In a little under two years, JPEGMAFIA has gone from an obscure rapper on Bandcamp to a cult phenomenon. Peggy’s gift as an MC isn’t about intricate “lyrical miracle” wordplay as much as it is his ability to distill and manipulate the bigoted white noise and meme culture of the internet and use them as both his medium and weapon of choice. Peggy takes the racist talking points of the alt-right, the misogyny of the incel movement, and the pervasive homophobia found online and attacks them with righteous disdain and wry humor. For him, trolls are to not only be opposed but also lampooned.

JPEGMAFIA’s irreverence is a defining attribute of his both on and off records.

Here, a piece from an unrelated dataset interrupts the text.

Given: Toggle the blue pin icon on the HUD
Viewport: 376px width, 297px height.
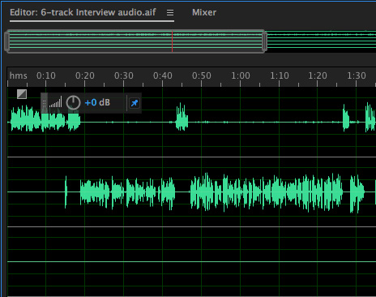Looking at the screenshot, I should click(135, 103).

In a clever subversion of expectations, Peggy promoted his latest album, All My Heroes Are Cornballs, with tongue-in-cheek interviews claiming it would be “disappointing.” On the contrary, his music kept the same anger and intensity while displaying a widened musical palette; you aren’t going to find many records that are as indebted to Public Enemy as they are to the Backstreet Boys (his “Free The Frail” video captures this perfectly). Last week, at Bowery Ballroom in New York City Peggy brought it all — the humor, punk attitude, and DIY aesthetic —to the stage at a sold-out show to remind us of his IRL appeal.

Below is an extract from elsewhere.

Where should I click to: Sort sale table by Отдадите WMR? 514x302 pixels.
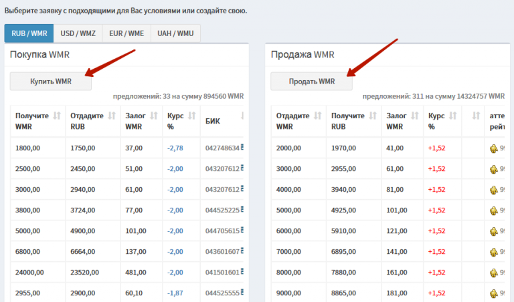318,116
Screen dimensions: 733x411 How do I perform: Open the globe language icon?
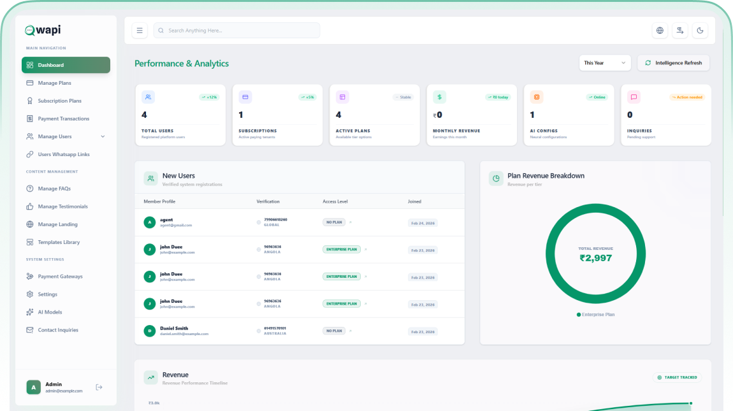[660, 31]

First up that evening was opener Butch Dawson. Part of the same Baltimore underground rap scene that birthed JPEGMAFIA (he was one of the few guests on Peggy’s, Black Ben Carson), Butch approaches his songcraft in a more traditionally MC way with a focus on meticulously constructed bars. In a live setting, however, it’s all punk energy. He prowled, crawled, and jumped all over the stage and kept the crowd on their toes and off their feet as they moshed along.

 

JPEGMAFIA hit the stage exactly thirty minutes later; one of the few hip-hop shows I’ve seen over the years that actually ran on time. In the years it took JPEGMAFIA to become an overnight success he’s perfected his live performance. He spent as much of his set interacting with the audience as he did rapping; telling stories, repeatedly stage diving and crowd-surfing, performing in the middle of the crowd. This high level of interaction was a feat for Peggy who performed solo, sans DJ, band, or hypeman. A literal one-man show, he continually transitioned from full-throated rap vocals to running his two-laptop setup — cueing up tracks and manipulating the sound of his mics.

On record and onstage JPEGMAFIA is a firebrand but he balances the rage with humor. With the aggressive 808 kicks and ominous sub-bass loops he raps over it doesn’t take much to whip the crowd into a raging frenzy but as that energy reaches a fever pitch he switches up vibe to lighten the mood. For this performance, he introduced his collaborative track with Kenny Beats, “Puff Daddy,” with a speech railing against police brutality only to pull back and playfully announce, “This next track was produced by a cop,”  an allusion to a running joke between the producer and his rapper friends keeps things light. Even the softer clean sung tracks from All My Heroes… like “Grimy Waifu” and “Free the Frail” went over great with the mosh-ready crowd. 

As he closed his set out JPEGMAFIA ran to his laptops and stopped the music. “I just want to thank everyone that’s here,” he panted, out of breath from the corner of the stage while the crowd cheered. JPEGMAFIA may have spent the last hour calling out the things that pissed him off, but between him and his fans, it’s all love.